Jun 21, 2018 - Sale 2483

Sale 2483 - Lot 111

Price Realized: $ 1,875
?Final Price Realized includes Buyer’s Premium added to Hammer Price
Estimate: $ 1,200 - $ 1,800
(GARFIELD ASSASSINATION.) Group of 19 manuscripts relating to the assassin Charles Guiteau, his trial and his execution. Format and condition vary. Vp, 1882 and undated

Additional Details

Includes: A page of sarcastic notes on the trial, apparently by prosecutor John Kilham Porter, concluding "Whoever did it, he didn't & that the blame rests not on the living assassin, but on somebody dead . . . Perhaps Garfield did it himself to promote the Union of the Rep'n Party." Accompanied by 2 cards signed by Porter dated January 1882 A short poem, undated and unsigned but apparently in Guiteau's hand, which begins "God created Adam and Eve, Satan came, Eve fell, Adam too!" Receipt to Guiteau signed by his attorney George Scoville, for $125 in fees. 2 April 1882 Receipt to Guiteau signed by photographer C.M. Bell and on his billhead. Guiteau had paid $31 for 200 photographs of himself, apparently to send in response to autograph requests. Washington, 5 April 1882 A set of 12 cards autographed by each of the 12 jurors in the Guiteau trial, most notably Ralph Wormley, an African-American; removed from a scrapbook.
Also included is an original news account of Charles Guiteau's final day, recorded on telegraph slips. 51 manuscript pages, most 5 1/2x8 inches, numbered in manuscript as pages 1 through 49, with pages 9, 10, 14, and 41 apparently missing; also 6 manuscript bulletins written out on plain unnumbered paper; minor wear, with one of the plain sheets torn.
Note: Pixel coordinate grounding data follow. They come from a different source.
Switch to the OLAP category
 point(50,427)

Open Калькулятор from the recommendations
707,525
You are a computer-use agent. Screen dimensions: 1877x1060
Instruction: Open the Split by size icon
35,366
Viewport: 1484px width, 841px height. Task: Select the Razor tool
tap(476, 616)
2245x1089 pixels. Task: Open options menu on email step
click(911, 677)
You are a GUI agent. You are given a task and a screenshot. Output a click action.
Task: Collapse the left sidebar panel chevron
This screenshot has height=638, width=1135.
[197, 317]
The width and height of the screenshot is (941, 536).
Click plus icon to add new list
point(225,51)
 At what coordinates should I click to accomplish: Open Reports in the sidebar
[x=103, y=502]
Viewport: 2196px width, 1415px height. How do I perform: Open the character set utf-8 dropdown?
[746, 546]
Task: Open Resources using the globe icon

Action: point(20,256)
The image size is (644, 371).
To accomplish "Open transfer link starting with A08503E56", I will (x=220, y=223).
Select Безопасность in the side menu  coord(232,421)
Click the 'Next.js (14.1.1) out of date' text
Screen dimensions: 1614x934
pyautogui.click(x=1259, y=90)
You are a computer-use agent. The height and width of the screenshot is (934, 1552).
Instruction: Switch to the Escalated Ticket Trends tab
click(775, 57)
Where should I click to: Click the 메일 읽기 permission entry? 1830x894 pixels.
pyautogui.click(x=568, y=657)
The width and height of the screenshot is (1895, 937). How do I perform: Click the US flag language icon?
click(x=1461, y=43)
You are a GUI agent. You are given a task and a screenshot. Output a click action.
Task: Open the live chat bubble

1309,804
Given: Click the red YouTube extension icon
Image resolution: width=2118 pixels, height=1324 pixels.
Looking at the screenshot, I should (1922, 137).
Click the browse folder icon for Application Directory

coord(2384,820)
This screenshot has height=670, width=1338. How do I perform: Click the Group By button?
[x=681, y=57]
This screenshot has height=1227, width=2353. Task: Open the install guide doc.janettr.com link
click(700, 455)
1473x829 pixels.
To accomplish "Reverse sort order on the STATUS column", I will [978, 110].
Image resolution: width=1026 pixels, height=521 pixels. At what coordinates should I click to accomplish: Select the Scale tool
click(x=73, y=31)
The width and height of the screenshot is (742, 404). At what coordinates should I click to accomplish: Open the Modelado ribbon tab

This long and detailed account of Guiteau's final hours was sent by telegraph from the jail in Washington, and then transcribed by telegraph offices across the nation for newspaper publication, with the opening words "Guiteau was very restless during most of the latter part of the night." The final paragraph begins "When the drop fell, a yell was sent up by some persons inside the jail." This copy was transcribed on the blanks of the Baltimore office of the Northern Central Railway Company. While this long account takes the form of a polished news story, possibly sent in one or two transmissions, the six reports written on blank sheets seem to have greater immediacy: "12:35 pm. The death procession has just started for the gallows"; "12:35 Guiteau is now reading his farewell address"; "The drop fell at 12:40 pm." Baltimore, MD, 30 June 1882.
Provenance: The Forbes Collection; Swann sale, 25 November 2014, lots 260 and 261, to the consignor.